__What is required__
Only the lines from the one containing "Enable Create MOs" through the last line of the material should be copied, exactly as written and without pictures.

__Data excerpts__
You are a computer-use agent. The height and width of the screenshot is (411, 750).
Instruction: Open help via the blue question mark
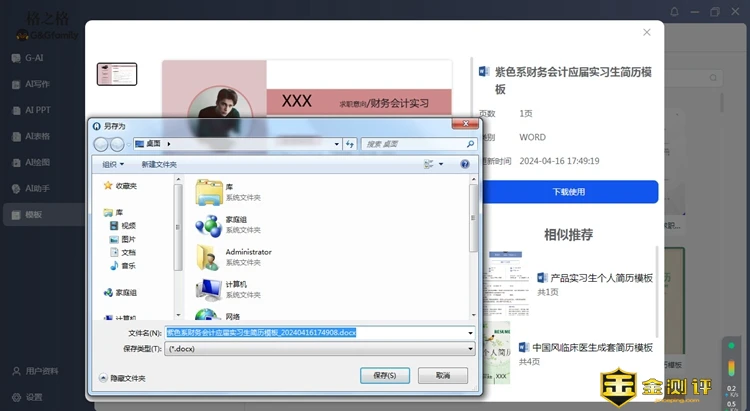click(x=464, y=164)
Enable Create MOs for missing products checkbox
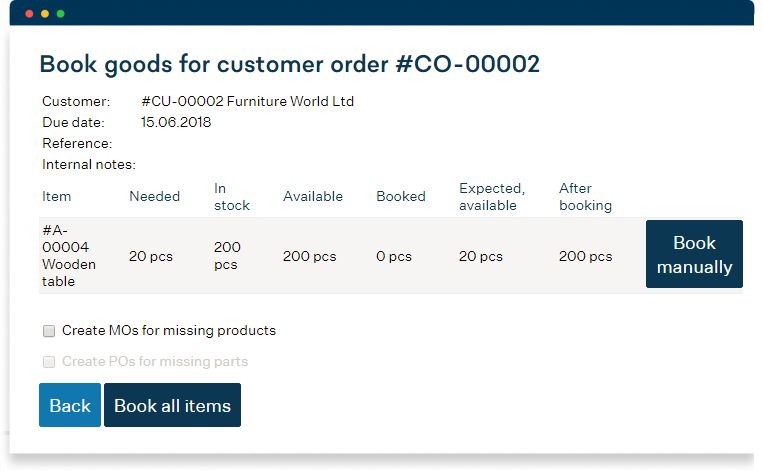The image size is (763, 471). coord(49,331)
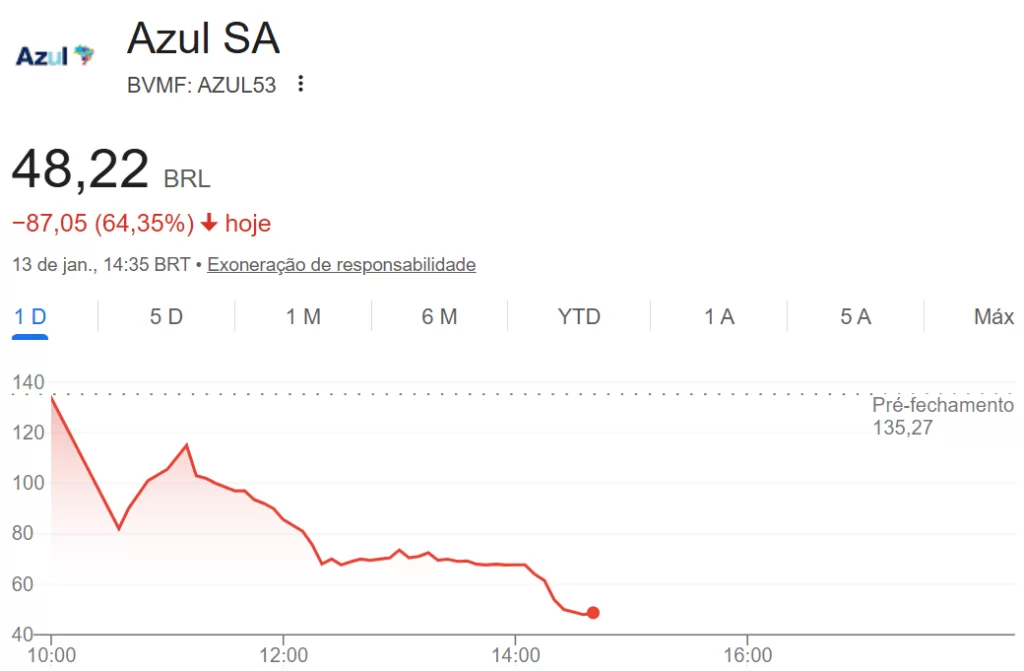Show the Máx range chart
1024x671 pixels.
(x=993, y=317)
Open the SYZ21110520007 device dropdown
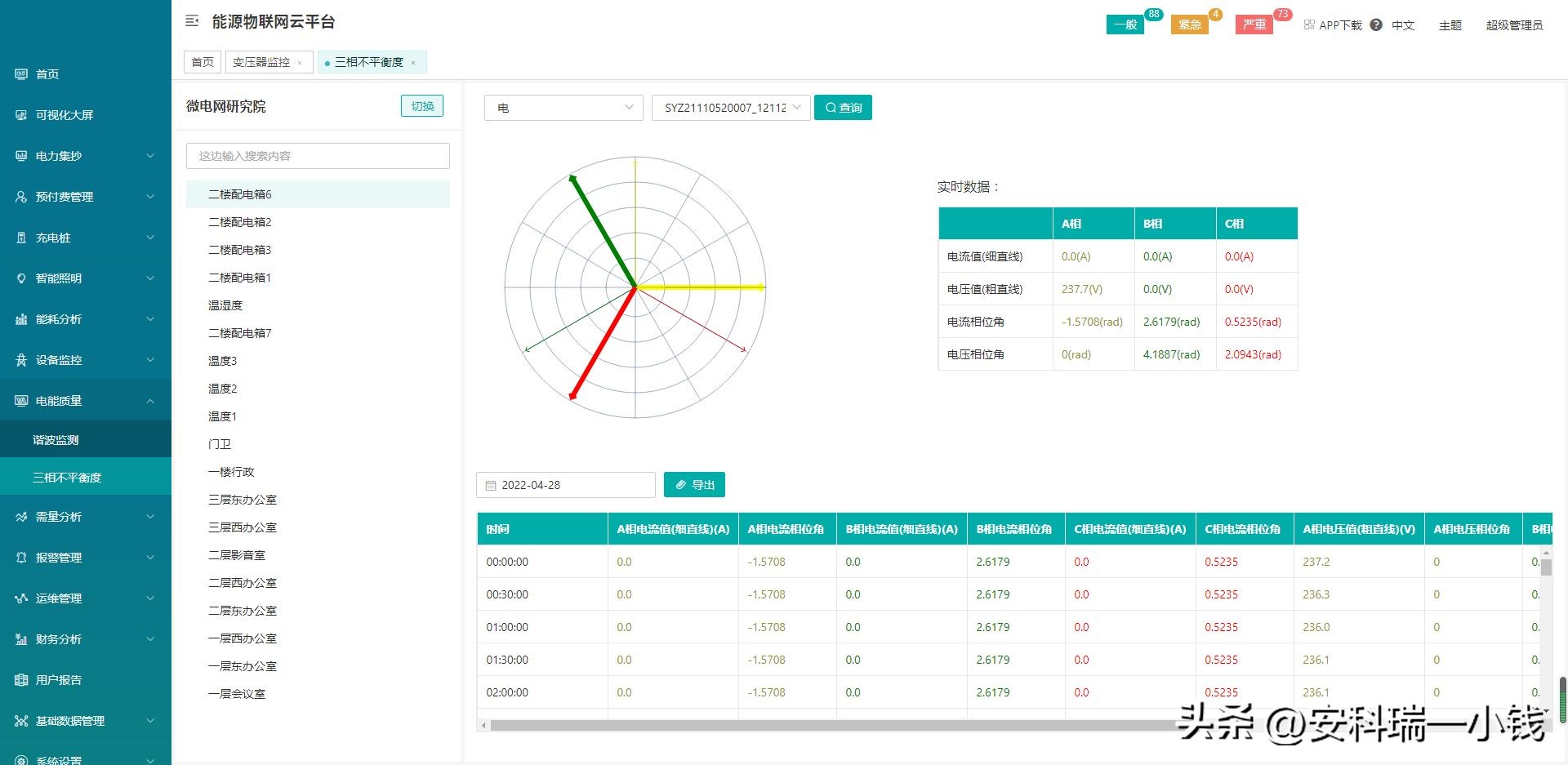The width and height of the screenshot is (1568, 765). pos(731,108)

__Answer for the task__
Enable Create MOs for missing products checkbox
The image size is (763, 471). coord(49,331)
Show the Máx range chart
1024x671 pixels.
(x=993, y=317)
Open the SYZ21110520007 device dropdown
The width and height of the screenshot is (1568, 765). pos(731,108)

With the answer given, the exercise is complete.